Ah ok. I forgot my 6" Vermeer has a modified/extended tongue which makes a huge difference in backing. (total length is about 15" or so).


----------



## TreeClimber57 (Dec 30, 2009)

treemandan said:


> the phonebook fixed that.





Whatever works..


----------



## Ellistrees (Dec 30, 2009)

lumberjack333 said:


> I was just looking at the Bandit 65XP specs on their website... with the diesel in it at 45hp I bet that thing would rock. Just not sure if I want to spend the money on it, this will be my first chipper. And for this season will only be used 1 maybe 2 days a week in most cases. I guess it all depends on what I can find used at what kind of price... I'm fairly mechanically inclined so I don't mind getting a deal on something thats a little scratched up and leaky, throwing a few new seals in. Sandblast and a coat of paint, company logo on there... Uh oh, daydreaming again.
> 
> There is a shop here in Barrie deevo, Wights Small Engines on essa rd. I went to highschool with the son of the owner, good friends with him. I know they deal in Bandit, so maybe I'll demo one this spring and see how I like it compared to the Vermeers. If you're interested and havn't seen one in action you could come out and try er' as well.
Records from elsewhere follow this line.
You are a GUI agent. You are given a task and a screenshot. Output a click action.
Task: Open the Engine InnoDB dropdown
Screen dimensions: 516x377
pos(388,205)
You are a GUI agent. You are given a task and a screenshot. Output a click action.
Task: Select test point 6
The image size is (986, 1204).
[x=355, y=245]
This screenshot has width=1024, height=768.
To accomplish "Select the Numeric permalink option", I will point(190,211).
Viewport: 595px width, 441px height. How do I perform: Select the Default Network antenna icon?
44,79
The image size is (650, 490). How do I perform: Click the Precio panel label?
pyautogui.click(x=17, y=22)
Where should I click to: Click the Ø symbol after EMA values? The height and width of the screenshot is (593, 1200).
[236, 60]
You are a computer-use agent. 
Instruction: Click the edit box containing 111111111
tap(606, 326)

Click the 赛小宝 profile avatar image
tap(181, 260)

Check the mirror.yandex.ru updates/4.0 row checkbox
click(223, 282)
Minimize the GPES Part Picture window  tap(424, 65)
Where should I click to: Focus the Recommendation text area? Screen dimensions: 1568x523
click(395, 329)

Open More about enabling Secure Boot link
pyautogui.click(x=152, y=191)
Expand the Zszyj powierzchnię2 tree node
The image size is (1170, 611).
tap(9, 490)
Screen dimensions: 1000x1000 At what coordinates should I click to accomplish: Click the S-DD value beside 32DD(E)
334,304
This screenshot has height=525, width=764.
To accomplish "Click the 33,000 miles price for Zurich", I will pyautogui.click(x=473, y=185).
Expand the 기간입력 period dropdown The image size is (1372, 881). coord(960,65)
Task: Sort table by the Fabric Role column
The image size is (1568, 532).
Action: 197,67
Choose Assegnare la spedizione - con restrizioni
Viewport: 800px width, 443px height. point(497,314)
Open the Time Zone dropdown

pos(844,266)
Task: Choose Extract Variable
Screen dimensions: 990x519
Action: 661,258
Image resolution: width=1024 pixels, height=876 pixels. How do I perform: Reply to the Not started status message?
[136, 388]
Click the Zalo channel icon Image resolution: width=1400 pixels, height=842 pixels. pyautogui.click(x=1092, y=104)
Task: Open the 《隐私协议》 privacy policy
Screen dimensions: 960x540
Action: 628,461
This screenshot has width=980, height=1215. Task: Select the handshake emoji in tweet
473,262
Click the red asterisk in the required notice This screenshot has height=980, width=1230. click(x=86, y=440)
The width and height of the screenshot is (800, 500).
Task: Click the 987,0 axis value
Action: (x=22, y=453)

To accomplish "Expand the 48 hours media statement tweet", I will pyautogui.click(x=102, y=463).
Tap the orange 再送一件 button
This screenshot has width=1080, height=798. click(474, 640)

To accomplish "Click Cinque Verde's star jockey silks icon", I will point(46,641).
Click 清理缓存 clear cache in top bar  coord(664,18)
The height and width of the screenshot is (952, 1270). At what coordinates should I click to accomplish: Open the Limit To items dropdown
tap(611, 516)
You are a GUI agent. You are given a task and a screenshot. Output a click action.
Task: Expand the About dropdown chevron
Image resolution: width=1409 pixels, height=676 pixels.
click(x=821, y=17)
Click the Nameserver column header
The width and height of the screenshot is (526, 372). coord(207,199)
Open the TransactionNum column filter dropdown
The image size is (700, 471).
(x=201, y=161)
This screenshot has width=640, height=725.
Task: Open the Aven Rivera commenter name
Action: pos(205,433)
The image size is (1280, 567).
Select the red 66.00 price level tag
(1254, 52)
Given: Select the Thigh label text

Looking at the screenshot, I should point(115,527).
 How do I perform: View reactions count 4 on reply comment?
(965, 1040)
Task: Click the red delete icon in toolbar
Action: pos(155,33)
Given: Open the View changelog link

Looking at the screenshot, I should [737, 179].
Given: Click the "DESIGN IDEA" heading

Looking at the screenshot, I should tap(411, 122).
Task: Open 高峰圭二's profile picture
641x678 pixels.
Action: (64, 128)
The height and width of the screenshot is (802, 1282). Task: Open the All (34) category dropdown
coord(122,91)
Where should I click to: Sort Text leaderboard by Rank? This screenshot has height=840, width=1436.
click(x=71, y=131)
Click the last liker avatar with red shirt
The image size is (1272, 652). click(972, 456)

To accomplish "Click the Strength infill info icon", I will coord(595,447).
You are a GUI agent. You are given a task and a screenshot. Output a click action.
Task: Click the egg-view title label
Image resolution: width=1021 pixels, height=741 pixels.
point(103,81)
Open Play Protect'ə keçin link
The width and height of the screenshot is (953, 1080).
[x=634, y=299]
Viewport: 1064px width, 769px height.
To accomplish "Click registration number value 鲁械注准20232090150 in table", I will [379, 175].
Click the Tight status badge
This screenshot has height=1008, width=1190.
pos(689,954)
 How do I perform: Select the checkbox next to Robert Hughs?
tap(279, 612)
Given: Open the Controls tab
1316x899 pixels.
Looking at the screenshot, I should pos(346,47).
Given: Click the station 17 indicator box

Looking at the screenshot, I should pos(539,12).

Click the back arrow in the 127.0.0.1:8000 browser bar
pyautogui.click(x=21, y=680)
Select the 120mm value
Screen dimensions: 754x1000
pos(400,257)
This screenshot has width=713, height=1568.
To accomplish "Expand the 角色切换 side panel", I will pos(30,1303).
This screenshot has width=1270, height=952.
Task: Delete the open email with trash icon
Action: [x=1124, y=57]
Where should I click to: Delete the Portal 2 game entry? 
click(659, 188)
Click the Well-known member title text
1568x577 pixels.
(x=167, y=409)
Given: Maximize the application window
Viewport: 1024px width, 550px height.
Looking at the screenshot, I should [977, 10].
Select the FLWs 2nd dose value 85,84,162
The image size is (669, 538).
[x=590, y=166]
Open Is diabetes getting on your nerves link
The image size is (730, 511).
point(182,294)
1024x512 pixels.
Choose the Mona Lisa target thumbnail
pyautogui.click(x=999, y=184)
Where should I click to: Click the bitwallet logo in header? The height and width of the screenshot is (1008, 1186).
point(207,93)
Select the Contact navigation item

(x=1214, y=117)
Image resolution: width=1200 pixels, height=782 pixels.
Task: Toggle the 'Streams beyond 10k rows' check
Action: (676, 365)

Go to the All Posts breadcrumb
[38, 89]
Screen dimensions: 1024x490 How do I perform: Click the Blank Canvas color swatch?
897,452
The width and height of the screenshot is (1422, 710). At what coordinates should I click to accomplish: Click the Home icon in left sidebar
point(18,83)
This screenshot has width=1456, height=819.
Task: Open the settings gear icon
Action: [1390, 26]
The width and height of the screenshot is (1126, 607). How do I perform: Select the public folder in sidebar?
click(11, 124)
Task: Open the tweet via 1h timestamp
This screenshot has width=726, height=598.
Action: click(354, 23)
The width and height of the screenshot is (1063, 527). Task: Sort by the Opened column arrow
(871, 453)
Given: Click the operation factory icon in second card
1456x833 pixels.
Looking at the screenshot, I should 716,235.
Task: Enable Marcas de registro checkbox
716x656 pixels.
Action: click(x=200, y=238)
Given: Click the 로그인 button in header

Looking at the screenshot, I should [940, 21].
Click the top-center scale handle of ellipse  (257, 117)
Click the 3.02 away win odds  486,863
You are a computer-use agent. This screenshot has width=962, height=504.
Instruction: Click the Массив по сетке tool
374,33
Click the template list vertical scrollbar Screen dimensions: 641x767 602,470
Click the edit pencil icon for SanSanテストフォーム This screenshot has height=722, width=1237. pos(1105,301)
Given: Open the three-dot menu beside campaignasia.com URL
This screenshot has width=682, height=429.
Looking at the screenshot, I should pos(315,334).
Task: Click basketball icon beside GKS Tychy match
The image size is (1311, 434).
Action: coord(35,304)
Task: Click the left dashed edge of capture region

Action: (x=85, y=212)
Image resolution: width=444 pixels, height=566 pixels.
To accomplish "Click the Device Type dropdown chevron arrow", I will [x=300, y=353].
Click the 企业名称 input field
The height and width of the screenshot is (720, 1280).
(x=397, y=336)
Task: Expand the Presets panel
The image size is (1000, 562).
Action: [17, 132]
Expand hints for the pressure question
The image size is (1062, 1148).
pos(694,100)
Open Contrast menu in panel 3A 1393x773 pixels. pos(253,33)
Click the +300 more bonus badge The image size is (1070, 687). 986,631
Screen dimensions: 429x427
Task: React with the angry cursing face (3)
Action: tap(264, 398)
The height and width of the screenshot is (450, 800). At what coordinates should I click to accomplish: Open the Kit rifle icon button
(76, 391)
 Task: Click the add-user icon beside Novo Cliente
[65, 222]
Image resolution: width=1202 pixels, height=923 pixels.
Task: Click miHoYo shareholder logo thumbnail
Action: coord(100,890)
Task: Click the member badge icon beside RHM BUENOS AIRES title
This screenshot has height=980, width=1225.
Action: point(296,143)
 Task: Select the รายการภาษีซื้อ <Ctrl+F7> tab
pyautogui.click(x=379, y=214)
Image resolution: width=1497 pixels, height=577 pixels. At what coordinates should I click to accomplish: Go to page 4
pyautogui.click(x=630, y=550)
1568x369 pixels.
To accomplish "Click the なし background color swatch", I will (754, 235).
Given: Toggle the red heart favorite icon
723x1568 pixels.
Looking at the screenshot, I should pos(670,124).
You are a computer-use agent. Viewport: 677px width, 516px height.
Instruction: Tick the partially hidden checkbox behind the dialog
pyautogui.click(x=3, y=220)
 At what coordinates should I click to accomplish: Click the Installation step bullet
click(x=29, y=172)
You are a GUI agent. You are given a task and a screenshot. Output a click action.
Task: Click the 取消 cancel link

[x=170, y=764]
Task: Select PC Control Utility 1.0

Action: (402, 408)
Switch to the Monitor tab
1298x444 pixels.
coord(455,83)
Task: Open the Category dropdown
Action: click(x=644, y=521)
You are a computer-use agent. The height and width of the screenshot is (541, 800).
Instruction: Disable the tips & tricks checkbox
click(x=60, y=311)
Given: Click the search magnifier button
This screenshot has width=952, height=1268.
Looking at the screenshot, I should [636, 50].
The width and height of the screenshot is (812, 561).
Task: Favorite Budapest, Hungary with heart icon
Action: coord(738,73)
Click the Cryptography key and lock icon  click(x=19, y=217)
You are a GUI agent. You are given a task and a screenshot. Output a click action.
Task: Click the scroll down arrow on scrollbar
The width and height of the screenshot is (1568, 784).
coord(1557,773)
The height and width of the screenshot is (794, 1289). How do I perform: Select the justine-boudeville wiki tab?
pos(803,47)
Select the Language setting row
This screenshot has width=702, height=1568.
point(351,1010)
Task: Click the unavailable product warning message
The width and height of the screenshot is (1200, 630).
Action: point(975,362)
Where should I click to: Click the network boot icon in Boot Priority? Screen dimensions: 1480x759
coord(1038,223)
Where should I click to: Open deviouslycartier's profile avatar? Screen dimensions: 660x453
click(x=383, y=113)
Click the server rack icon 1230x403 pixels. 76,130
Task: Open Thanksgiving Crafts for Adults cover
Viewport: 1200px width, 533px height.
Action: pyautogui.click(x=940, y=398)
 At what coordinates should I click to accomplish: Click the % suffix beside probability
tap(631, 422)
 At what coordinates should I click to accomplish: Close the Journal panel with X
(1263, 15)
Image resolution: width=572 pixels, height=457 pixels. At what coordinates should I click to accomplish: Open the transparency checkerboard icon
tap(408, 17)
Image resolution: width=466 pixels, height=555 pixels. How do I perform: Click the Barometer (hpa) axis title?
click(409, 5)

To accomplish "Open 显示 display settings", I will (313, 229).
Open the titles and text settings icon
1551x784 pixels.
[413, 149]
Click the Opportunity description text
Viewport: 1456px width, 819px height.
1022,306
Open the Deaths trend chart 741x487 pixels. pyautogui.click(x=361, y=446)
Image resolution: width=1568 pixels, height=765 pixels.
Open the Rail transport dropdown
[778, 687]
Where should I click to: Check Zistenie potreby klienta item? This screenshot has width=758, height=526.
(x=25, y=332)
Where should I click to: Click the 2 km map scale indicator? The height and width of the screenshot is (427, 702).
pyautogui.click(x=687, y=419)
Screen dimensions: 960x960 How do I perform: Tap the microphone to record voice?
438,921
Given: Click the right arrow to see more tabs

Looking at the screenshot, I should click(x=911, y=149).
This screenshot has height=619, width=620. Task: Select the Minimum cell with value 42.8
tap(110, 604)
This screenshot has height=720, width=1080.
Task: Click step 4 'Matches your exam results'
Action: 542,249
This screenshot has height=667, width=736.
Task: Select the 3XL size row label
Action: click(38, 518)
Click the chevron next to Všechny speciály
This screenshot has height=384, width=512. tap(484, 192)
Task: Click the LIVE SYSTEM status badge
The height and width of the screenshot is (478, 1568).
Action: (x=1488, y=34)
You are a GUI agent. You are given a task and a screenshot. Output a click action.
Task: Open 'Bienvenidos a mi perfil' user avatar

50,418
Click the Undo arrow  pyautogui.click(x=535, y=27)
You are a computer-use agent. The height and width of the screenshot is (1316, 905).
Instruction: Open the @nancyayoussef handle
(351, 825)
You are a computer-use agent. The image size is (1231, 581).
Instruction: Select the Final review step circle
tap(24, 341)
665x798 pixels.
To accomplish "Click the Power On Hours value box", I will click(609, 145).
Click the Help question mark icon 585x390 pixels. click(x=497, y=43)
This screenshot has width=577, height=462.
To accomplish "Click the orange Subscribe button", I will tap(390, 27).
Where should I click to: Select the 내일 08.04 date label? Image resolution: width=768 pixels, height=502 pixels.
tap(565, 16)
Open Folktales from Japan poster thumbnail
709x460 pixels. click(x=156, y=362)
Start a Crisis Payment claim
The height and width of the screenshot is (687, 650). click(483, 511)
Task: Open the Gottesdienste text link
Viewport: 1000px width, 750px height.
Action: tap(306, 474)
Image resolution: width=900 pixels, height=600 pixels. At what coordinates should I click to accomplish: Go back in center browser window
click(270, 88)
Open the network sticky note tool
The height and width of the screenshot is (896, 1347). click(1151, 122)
Got one myself. Really mean chipper. My problem with it, I have to constantly remind my guys, I do save and burn firewood. They seem to like to see how big of wood it takes to bog it down. When I'm 50' up and hear it bog down, I look down and they are feeding it a 6" or bigger tree head 30' long.
Doesn't seem to use much fuel either. Runs about 4 work days on a tank.


----------



## woodchux (Dec 31, 2009)

We've got a 625 chipper that started backfiring, so i pulled of the little 25hp kohler and bolted on a 36hp kohler and a 5hp honda for the hydraulics... Now that little chipper rocks!


----------



## fishercat (Jan 1, 2010)

*the 625 is the best chipper Vermeer has ever made.*

i have one and have used their bigger chippers as well as many other brands.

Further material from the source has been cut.